[Collected data entries]
-- Opening Marker --
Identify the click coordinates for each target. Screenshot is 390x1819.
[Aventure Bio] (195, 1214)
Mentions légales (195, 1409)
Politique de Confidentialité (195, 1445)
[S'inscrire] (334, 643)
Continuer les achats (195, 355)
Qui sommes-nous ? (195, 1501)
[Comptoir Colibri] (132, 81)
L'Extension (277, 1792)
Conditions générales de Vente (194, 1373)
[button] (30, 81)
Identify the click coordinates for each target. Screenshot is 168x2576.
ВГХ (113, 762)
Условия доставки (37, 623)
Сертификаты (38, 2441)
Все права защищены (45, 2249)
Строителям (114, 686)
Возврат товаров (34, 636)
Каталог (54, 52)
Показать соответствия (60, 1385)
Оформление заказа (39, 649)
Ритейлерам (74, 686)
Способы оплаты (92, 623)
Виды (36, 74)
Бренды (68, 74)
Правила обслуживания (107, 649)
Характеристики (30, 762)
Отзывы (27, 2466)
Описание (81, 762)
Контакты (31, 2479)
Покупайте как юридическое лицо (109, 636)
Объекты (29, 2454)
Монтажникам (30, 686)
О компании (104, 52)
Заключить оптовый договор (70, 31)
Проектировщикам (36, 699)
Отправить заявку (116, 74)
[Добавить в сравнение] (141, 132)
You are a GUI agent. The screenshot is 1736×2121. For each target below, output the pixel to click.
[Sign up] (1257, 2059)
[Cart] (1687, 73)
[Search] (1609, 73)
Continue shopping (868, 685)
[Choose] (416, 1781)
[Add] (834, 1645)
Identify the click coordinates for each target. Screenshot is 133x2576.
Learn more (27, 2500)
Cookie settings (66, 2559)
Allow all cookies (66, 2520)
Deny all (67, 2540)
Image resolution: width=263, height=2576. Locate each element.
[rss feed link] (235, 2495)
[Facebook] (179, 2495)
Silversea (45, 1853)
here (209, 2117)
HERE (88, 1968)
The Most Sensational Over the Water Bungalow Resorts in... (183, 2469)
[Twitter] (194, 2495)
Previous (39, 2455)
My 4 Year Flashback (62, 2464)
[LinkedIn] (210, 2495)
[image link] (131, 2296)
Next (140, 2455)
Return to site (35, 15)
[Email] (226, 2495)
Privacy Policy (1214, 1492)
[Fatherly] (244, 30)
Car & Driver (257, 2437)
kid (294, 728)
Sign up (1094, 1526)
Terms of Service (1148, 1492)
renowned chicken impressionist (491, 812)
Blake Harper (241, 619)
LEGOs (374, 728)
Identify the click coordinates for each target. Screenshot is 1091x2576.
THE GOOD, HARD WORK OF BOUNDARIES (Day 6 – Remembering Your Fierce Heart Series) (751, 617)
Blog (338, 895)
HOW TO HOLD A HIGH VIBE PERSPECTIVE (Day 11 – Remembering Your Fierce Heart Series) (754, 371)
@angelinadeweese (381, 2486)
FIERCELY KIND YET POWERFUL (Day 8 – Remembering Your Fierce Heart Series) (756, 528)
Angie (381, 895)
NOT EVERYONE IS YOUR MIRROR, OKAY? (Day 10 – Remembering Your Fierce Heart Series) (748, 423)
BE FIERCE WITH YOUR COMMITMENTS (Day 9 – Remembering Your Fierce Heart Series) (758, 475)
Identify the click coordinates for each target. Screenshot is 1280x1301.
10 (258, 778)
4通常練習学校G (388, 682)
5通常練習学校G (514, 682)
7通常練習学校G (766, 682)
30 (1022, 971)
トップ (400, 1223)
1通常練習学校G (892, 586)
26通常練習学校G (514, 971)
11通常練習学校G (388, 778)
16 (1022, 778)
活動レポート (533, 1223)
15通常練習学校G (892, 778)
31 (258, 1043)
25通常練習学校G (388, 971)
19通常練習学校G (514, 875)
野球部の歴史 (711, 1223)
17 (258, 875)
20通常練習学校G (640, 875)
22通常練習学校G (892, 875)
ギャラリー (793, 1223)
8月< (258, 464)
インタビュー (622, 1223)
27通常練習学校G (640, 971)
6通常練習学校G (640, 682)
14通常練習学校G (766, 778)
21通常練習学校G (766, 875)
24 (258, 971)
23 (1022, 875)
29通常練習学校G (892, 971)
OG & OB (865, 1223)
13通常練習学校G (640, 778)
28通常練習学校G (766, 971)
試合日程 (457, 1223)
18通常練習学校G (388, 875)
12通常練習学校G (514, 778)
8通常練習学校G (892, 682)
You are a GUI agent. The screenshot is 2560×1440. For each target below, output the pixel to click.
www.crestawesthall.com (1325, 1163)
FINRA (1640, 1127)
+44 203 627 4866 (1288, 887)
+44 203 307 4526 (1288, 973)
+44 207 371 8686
-- Closing Marker --
* About this exercise
Set out exactly the run of lines that begins at the line holding "FINRA (1640, 1127)" and ends at the last line of the data.

* Answer for the task
FINRA (1640, 1127)
+44 203 627 4866 (1288, 887)
+44 203 307 4526 (1288, 973)
+44 207 371 8686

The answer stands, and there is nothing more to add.